* **Task description**
Write out all of the data again, precisely as it appears.

* **Data to process**
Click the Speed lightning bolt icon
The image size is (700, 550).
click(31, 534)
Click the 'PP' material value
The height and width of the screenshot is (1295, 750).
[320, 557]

* **Solved exercise**
Click the Speed lightning bolt icon
The image size is (700, 550).
click(31, 534)
Click the 'PP' material value
The height and width of the screenshot is (1295, 750).
[320, 557]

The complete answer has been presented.